Malgré une appétence renforcée du rap hexagonal envers les maisons haut de gamme, ces dernières soufflent le chaud et le froid quand il s’agit d’établir des connexions durables. Après plusieurs années de « je t’aime moi non plus », où en est la relation entre le luxe et le rap francophone?
Le 03/06/2023 à 13:42
Véritables incarnations de l’image des rappeurs, la mode et les accessoires font désormais partie intégrante de la direction artistique des projets. Mais alors que le luxe est marié de longue date aux rappeurs américains, son union avec les artistes français semble toujours être bloquée au stade des fiançailles.
Bien que les marques soient de plus en plus enclines à travailler avec les rappeurs, peu de collaborations et de nominations d’égérie ont lieu malgré la popularité du rap dans le paysage musical français. Décryptable, avec des acteurs du milieu, d’un rapport complexe en pleine évolution.
L’influence américaine remixée à la sauce française
A$AP Rocky et Travis Scott, respectivement égéries chez Dior et Saint Laurent, cocréation de montres entre Jay-Z et Hublot, fondation d’un label de joaillerie et d’accessoires Homer par Frank Ocean… Largement sollicités par les marques, les rappeurs transatlantiques ont acquis au fil du temps une légitimité luxe et mode difficile à remettre en question.

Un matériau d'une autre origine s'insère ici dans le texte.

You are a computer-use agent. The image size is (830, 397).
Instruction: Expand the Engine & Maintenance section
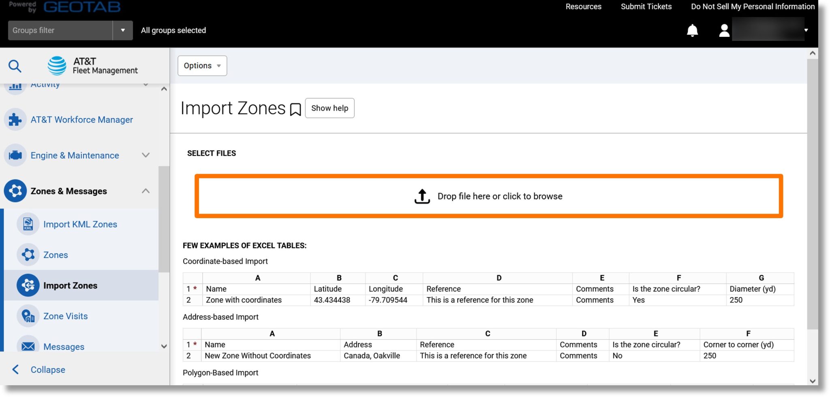pyautogui.click(x=145, y=155)
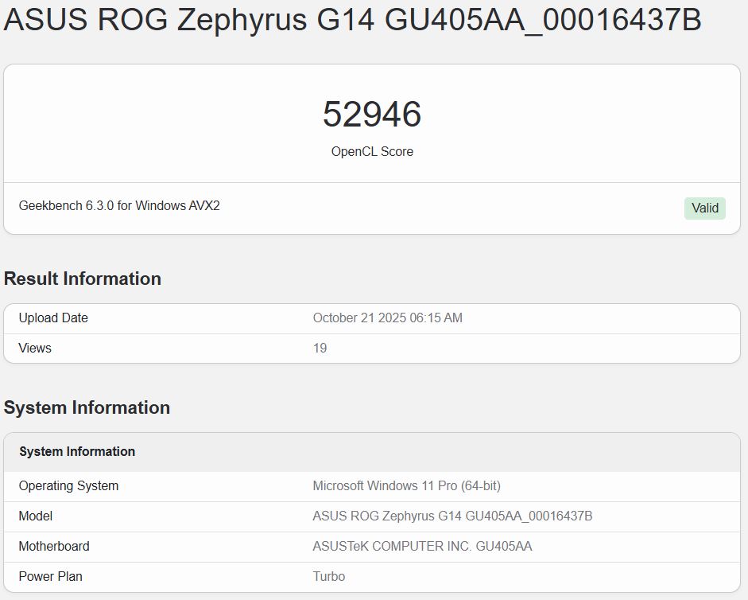
Task: Click the Result Information heading
Action: (x=83, y=279)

« Les États-Unis ont eu des rappeurs décalés, en termes artistiques, avant la France » rappelle Marouane Sair, journaliste chez Rapunchline, « avec une visibilité et des audiences plus conséquentes ». Si cette longueur d’avance et les retombées commerciales corrélées expliquent cette proximité plus forte avec les marques de luxe, il faut aussi prendre en considération un état d’esprit différent entre les rappeurs américains et francophones.
« Quand un artiste perce aux États-Unis, il investit énormément dans son apparence et son train de vie », souligne Dadainkk, célèbre styliste ayant travaillé avec de grands noms du rap comme Gradur, Alonzo, Gazo, Kalash ou encore PLK.
Comme dans d’autres domaines d’activités où l’américanisation se fait ressentir, les rappeurs français se sont inspirés de cette façon d’appréhender son image. « À une époque, beaucoup de rappeurs me demandaient de les habiller comme Lil Baby ou Pop Smoke », illustre Dadainkk, preuve que les mentalités se sont bien développées de notre côté de l’Atlantique.
Le luxe, un rêve et une concrétisation pour les rappeurs
Le point d’ancrage de ce nouveau rapport au luxe se situe « autour des années 2015/2016 », selon Marouane Sair. Un moment où le rap français a connu « de nouveaux mouvements et codes musicaux » et s’est, de surcroît, démocratisé auprès du grand public et des acheteurs potentiels des marques haut de gamme.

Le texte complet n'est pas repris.